Task prompt: For the entries that follow, retype exactly the lines from the one containing "2026年8月27日（木） 「ＲＥＳＥＴ」公演 (611, 429)" to the one containing "[Pin on Pinterest] (770, 980)", inclusive, and only those. Images stay out of the copy.

Input material:
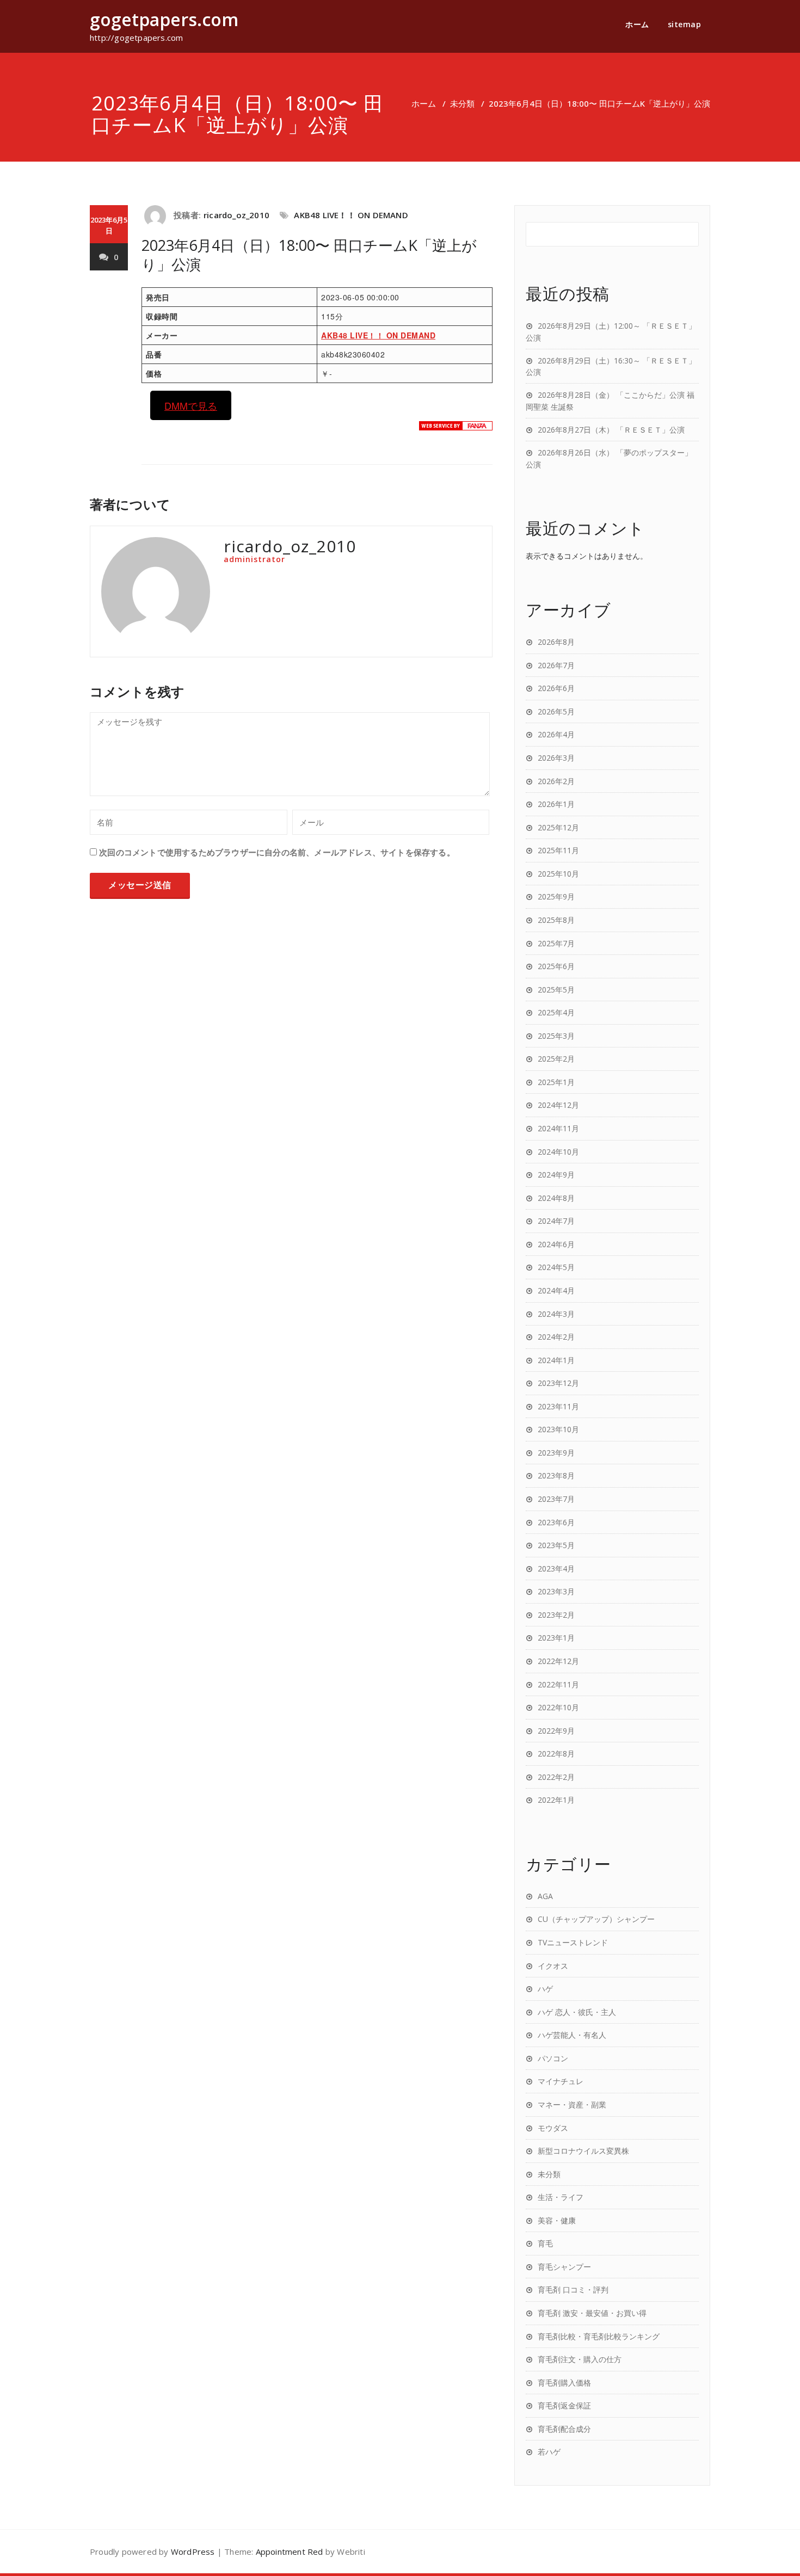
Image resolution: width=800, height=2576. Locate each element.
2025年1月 (556, 1082)
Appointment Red (289, 2551)
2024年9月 (556, 1174)
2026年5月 (556, 711)
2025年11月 (558, 850)
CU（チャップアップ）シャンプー (596, 1919)
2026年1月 (556, 804)
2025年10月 (558, 873)
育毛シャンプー (564, 2266)
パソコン (553, 2058)
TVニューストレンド (573, 1942)
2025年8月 (556, 920)
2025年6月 (556, 966)
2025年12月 (558, 827)
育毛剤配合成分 (564, 2429)
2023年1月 (556, 1637)
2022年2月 (556, 1777)
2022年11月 (558, 1684)
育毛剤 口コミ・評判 (573, 2289)
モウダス (553, 2128)
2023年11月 (558, 1406)
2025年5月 (556, 989)
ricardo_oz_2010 (236, 214)
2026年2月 (556, 781)
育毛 (545, 2243)
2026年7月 (556, 665)
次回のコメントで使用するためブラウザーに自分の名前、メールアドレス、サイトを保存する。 (277, 852)
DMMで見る (190, 405)
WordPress (193, 2551)
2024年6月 (556, 1244)
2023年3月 (556, 1591)
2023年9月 (556, 1452)
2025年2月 (556, 1058)
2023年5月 (556, 1545)
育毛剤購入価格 (564, 2382)
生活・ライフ (560, 2197)
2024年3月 (556, 1314)
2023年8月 (556, 1475)
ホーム (637, 24)
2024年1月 (556, 1360)
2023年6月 (556, 1522)
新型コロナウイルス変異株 (583, 2151)
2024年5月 (556, 1267)
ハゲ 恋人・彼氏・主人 (577, 2012)
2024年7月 (556, 1221)
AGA (545, 1896)
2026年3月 (556, 758)
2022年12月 (558, 1661)
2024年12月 (558, 1105)
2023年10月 (558, 1429)
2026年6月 (556, 688)
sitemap (684, 24)
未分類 (462, 103)
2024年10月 (558, 1152)
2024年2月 (556, 1337)
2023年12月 (558, 1383)
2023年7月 (556, 1499)
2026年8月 (556, 642)
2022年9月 (556, 1730)
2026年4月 (556, 734)
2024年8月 (556, 1198)
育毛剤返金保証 (564, 2405)
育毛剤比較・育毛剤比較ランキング (599, 2336)
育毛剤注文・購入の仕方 (579, 2359)
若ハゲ (549, 2451)
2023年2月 (556, 1615)
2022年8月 (556, 1753)
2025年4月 (556, 1012)
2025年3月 (556, 1036)
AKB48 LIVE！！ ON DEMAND (351, 214)
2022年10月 (558, 1707)
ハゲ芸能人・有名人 (572, 2035)
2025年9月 (556, 896)
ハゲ (545, 1988)
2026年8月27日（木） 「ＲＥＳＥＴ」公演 (611, 429)
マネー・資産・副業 (572, 2104)
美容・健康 (557, 2220)
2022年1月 (556, 1800)
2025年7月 (556, 943)
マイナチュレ (560, 2081)
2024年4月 (556, 1290)
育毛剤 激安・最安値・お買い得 (592, 2313)
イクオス (553, 1966)
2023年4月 (556, 1568)
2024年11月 (558, 1128)
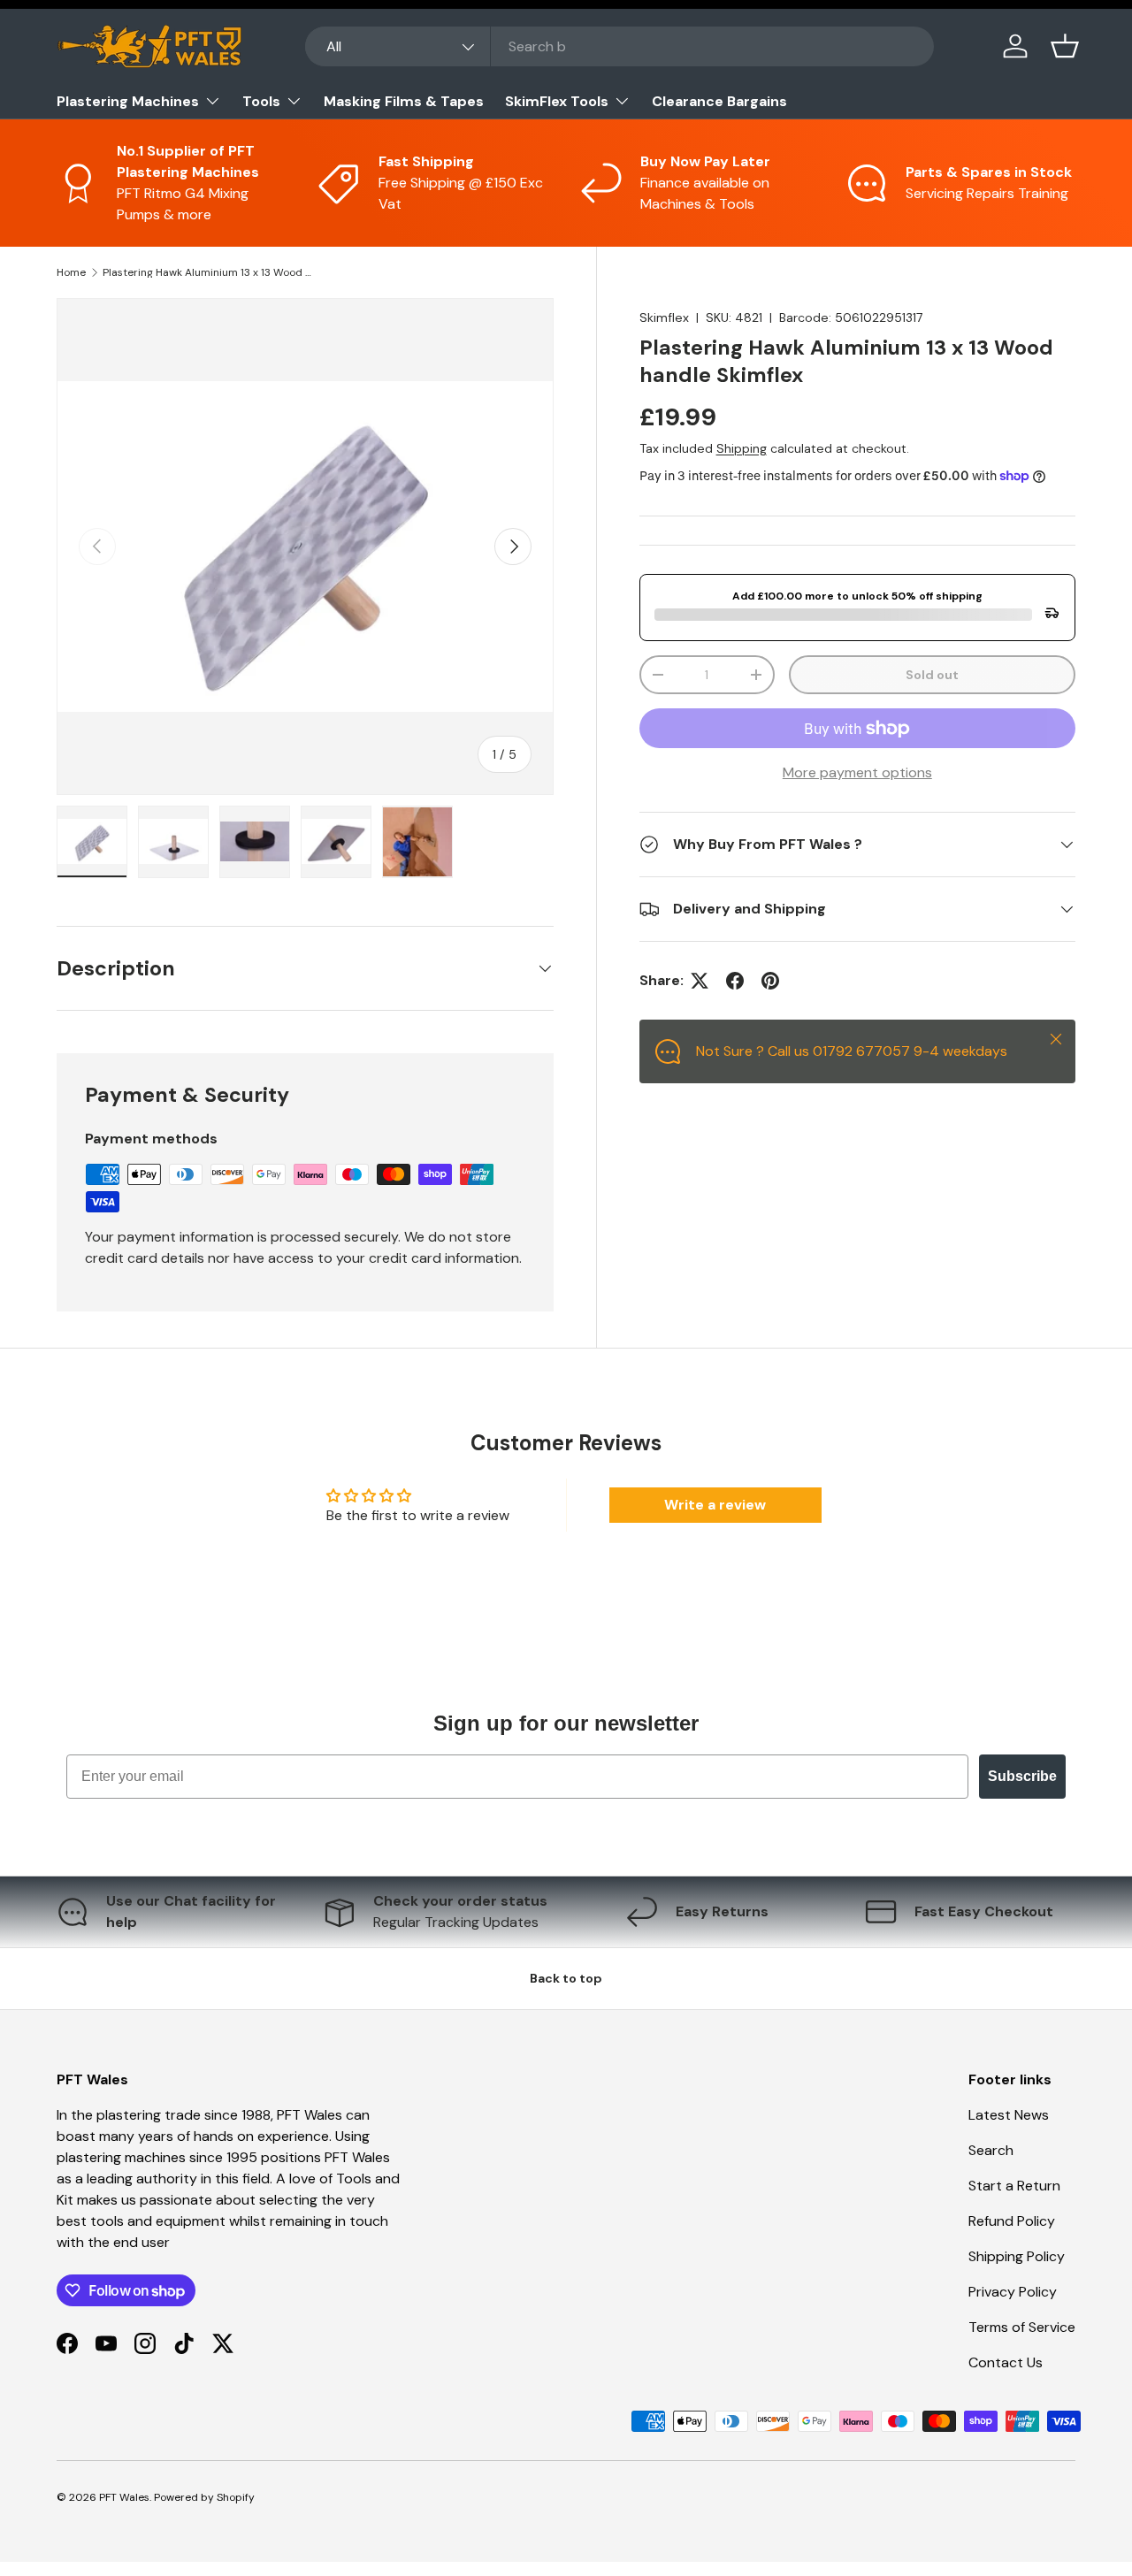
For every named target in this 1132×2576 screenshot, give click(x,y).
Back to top (566, 1978)
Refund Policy (1011, 2221)
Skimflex (664, 317)
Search (990, 2150)
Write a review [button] (715, 1504)
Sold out (932, 675)
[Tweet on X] (699, 980)
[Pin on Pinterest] (770, 980)
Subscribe (1022, 1776)
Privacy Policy (1012, 2291)
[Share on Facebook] (735, 980)
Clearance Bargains (719, 101)
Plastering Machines (128, 101)
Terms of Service (1021, 2327)
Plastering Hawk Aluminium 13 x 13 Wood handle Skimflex (209, 272)
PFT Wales (124, 2497)
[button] (1064, 46)
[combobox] (619, 46)
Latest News (1008, 2115)
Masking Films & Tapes (404, 101)
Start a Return (1014, 2185)
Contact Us (1005, 2362)
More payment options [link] (857, 772)
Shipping (741, 448)
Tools (261, 101)
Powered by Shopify (204, 2497)
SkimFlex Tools (556, 101)
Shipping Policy (1016, 2256)
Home (71, 272)
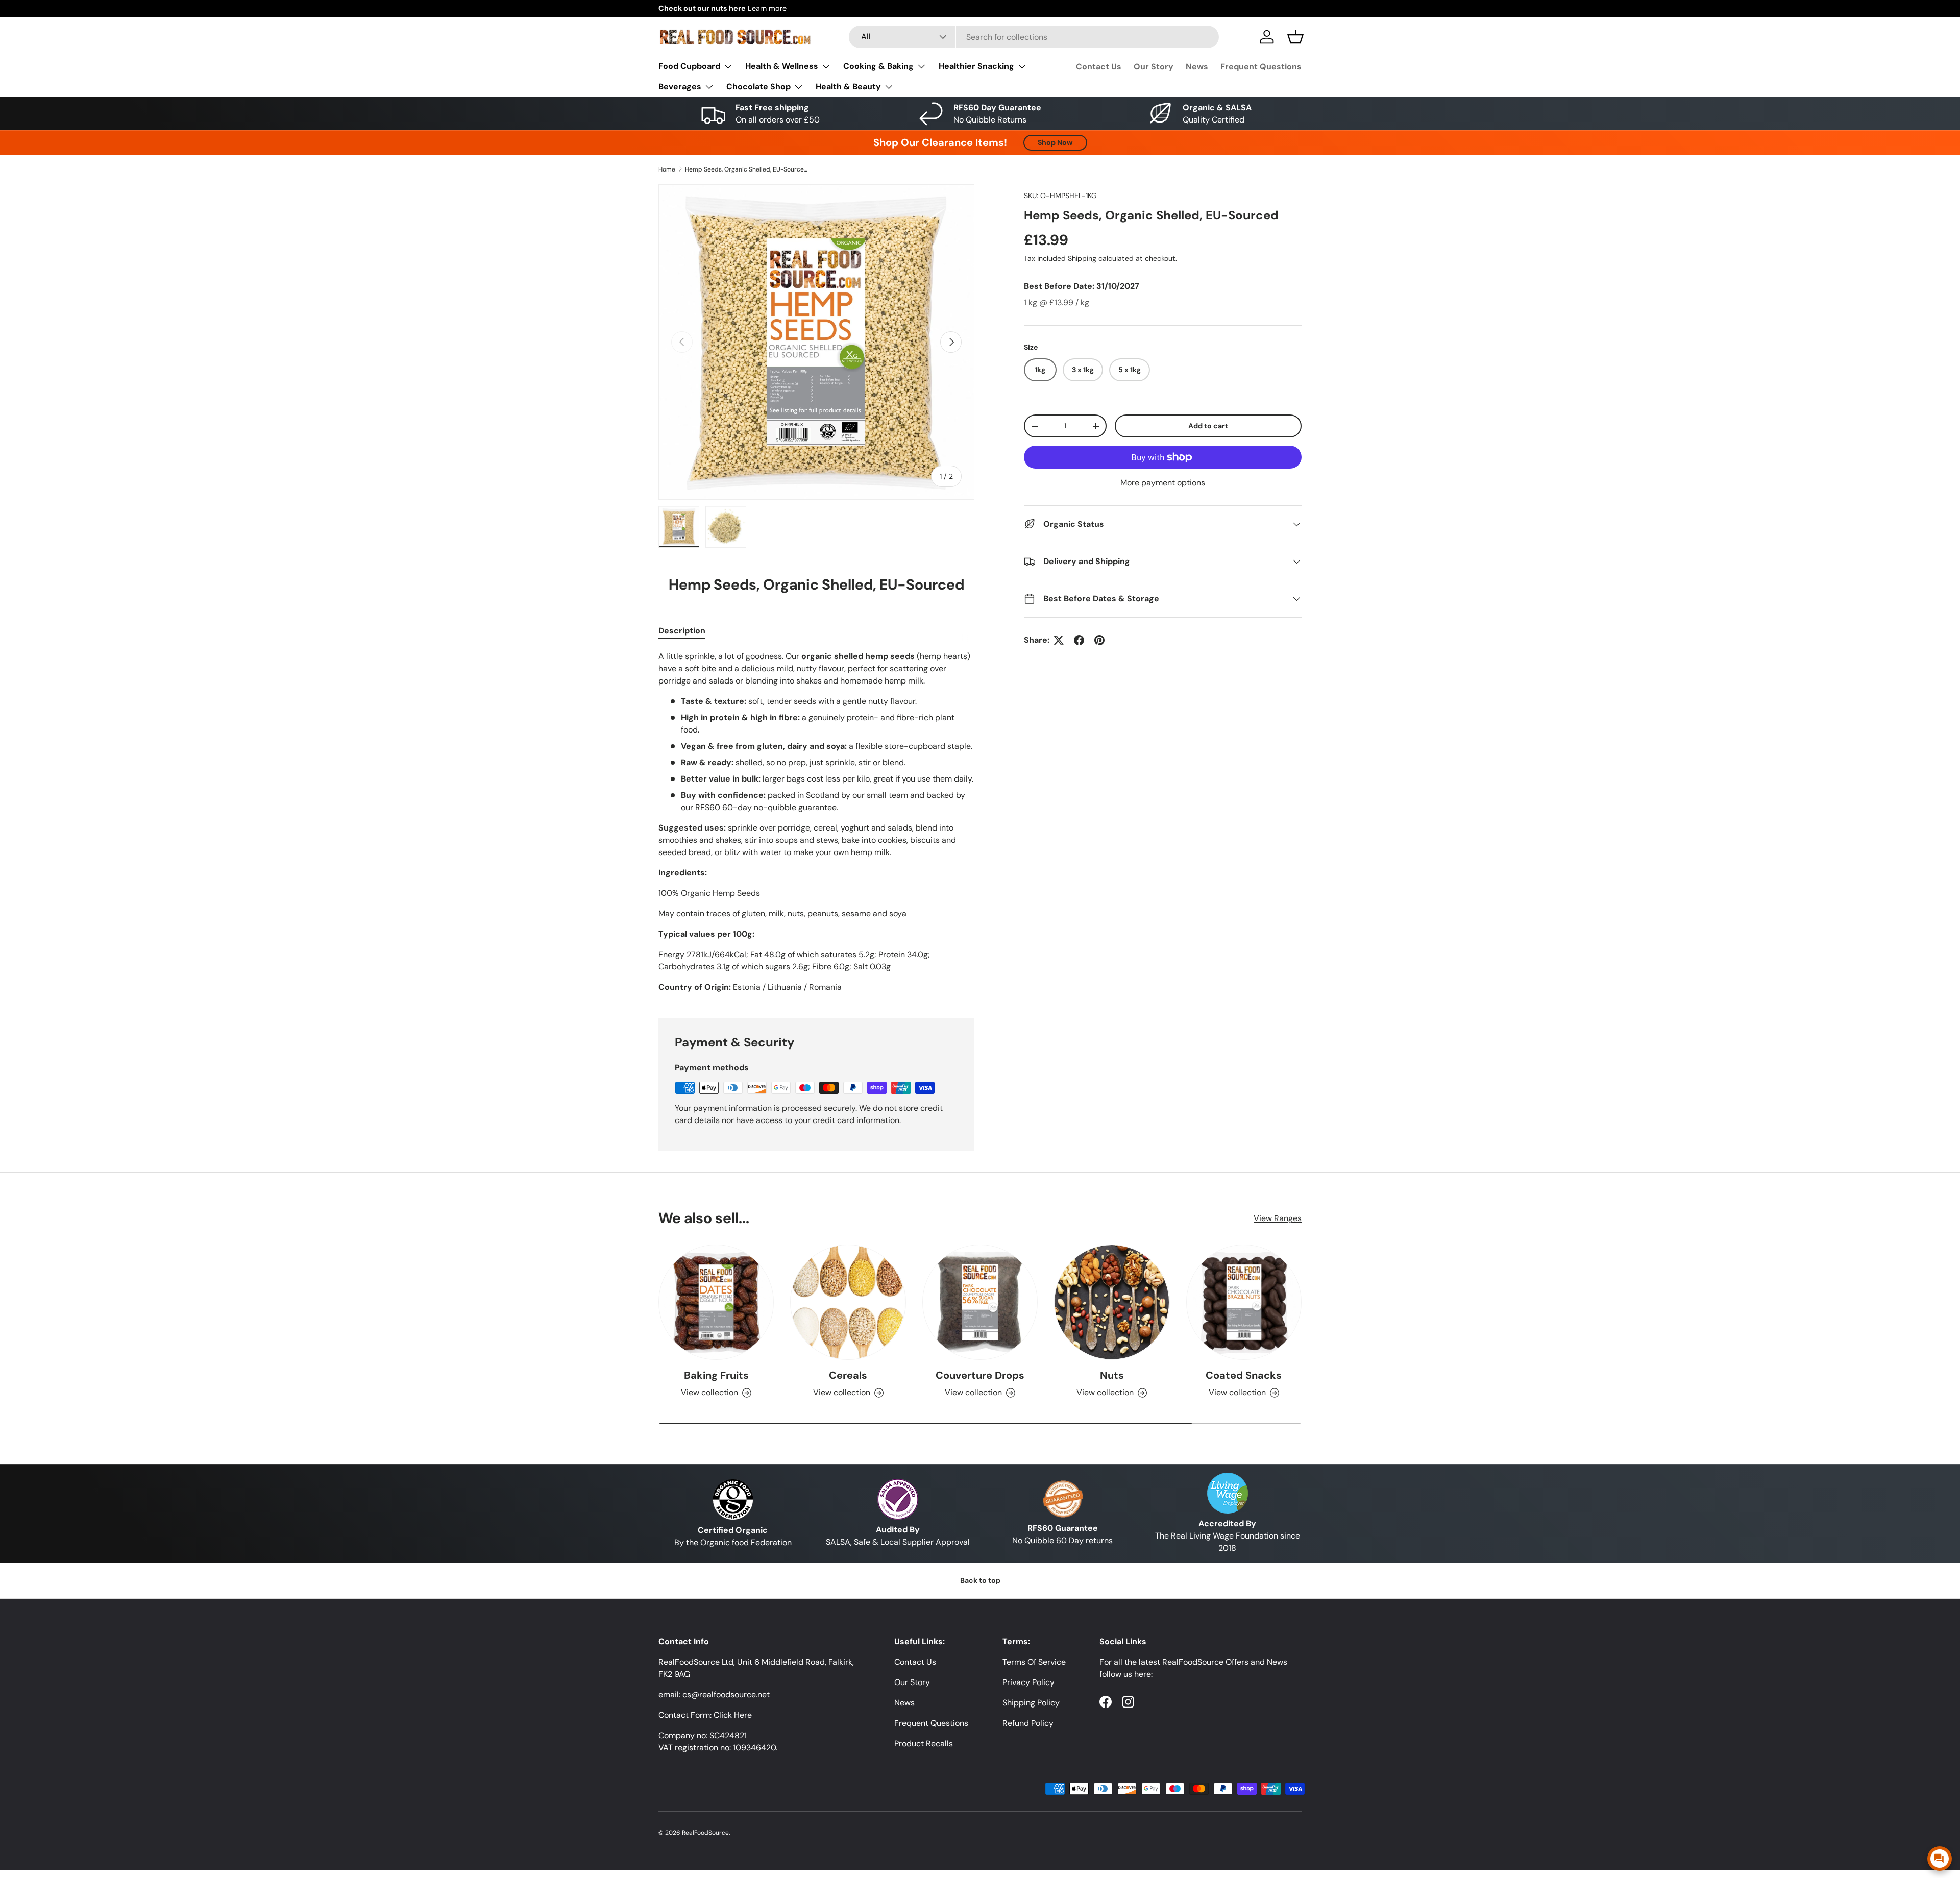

Task response:
2026年8月27日（木） 「ＲＥＳＥＴ」公演 (611, 429)
マネー・資産・副業 (572, 2104)
美容・健康 (557, 2220)
2022年1月 (556, 1800)
2025年7月 (556, 943)
マイナチュレ (560, 2081)
2024年4月 (556, 1290)
育毛剤 激安・最安値・お買い得 (592, 2313)
イクオス (553, 1966)
2023年4月 (556, 1568)
2024年11月 (558, 1128)
For every named target in this 1132×2576 screenshot, give click(x,y).
Back to top (566, 1978)
Refund Policy (1011, 2221)
Skimflex (664, 317)
Search (990, 2150)
Write a review [button] (715, 1504)
Sold out (932, 675)
[Tweet on X] (699, 980)
[Pin on Pinterest] (770, 980)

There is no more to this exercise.